### HOW TO COMPLETE THIS TASK
Write out each record exactly and skip every image.

Excerpts from a dataset:
● ● ● ● ●

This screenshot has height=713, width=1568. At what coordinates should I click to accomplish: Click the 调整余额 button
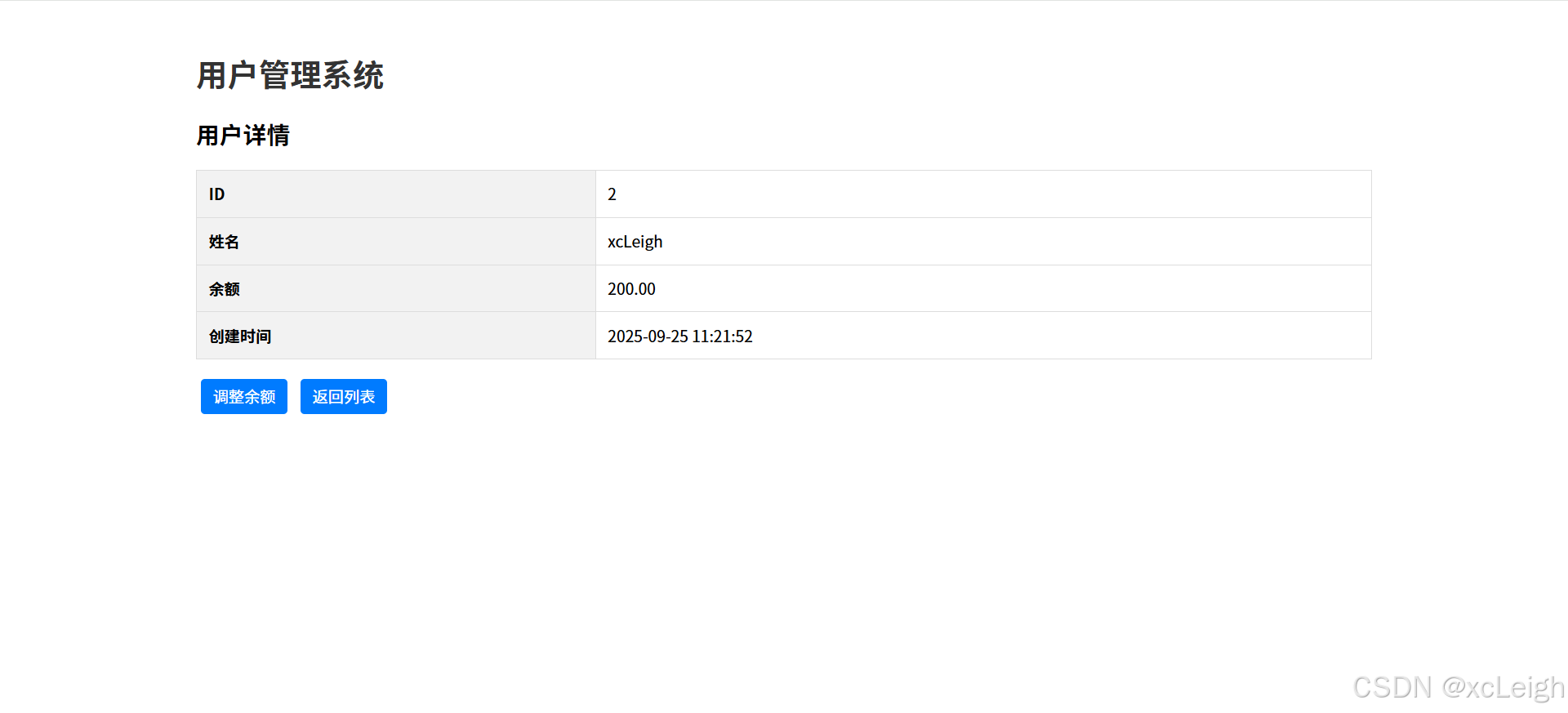coord(243,397)
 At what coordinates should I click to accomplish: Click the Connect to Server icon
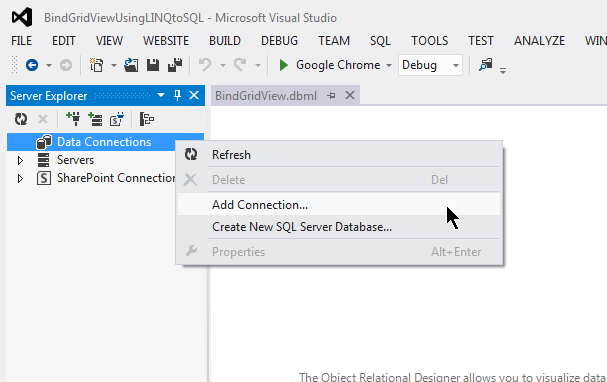point(95,119)
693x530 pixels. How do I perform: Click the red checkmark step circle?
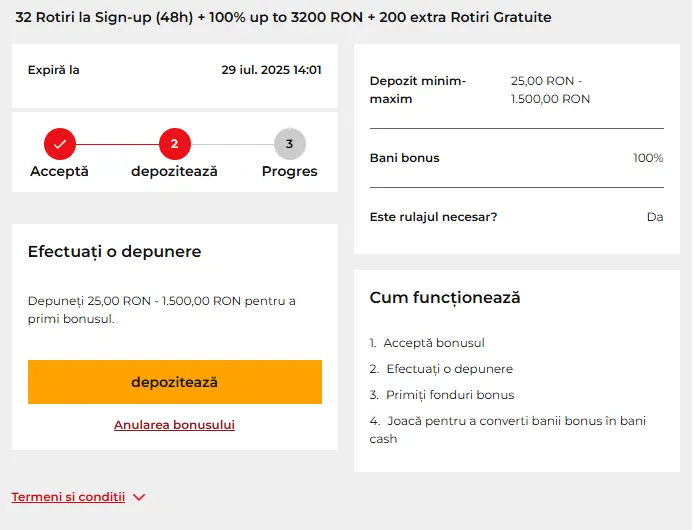[60, 144]
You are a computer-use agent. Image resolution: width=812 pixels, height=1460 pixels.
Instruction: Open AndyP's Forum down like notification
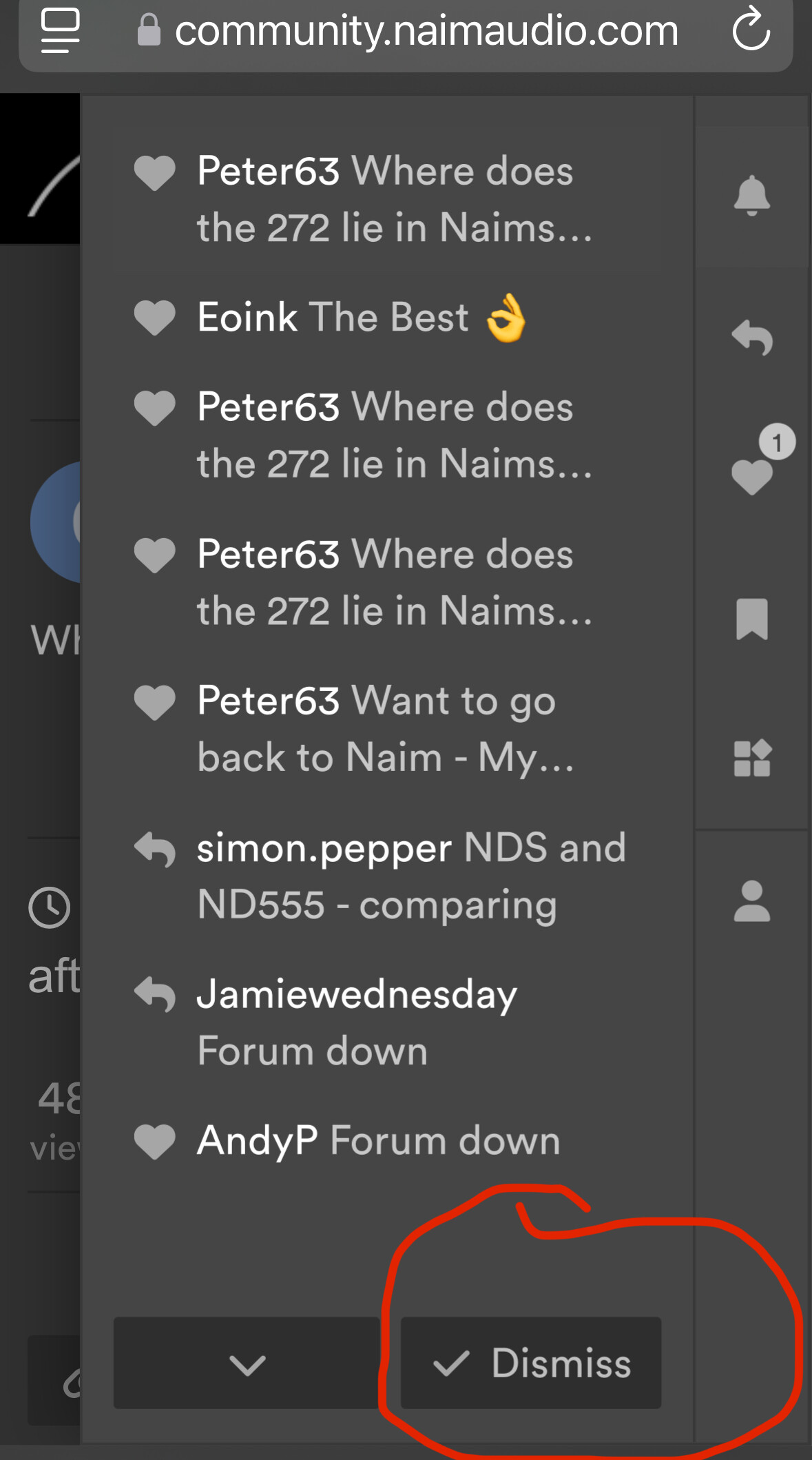378,1141
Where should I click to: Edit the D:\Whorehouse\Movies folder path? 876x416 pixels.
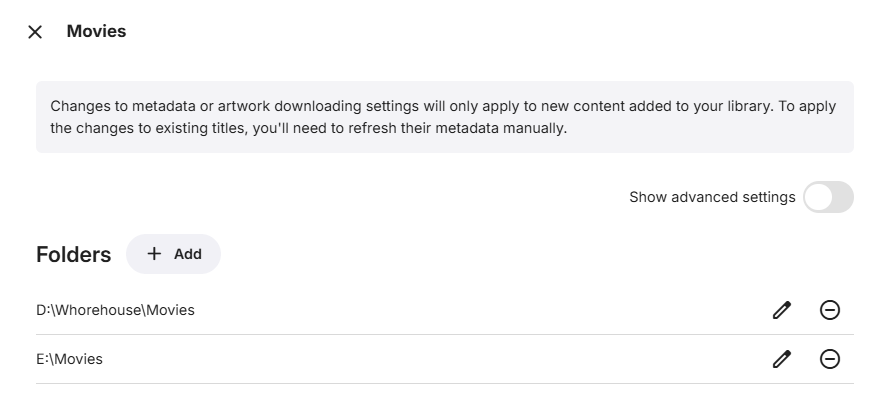(x=782, y=310)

● ● ● ● ●

### RESULT OF THE TASK
This screenshot has height=713, width=1568. At what coordinates should I click to accomplish: Click the 调整余额 button
coord(243,397)
 At what coordinates should I click to accomplish: Click the Connect to Server icon
point(95,119)
693x530 pixels. How do I perform: Click the red checkmark step circle?
[60, 144]
You are a computer-use agent. Image resolution: width=812 pixels, height=1460 pixels.
Instruction: Open AndyP's Forum down like notification
378,1141
Where should I click to: Edit the D:\Whorehouse\Movies folder path? 876x416 pixels.
(x=782, y=310)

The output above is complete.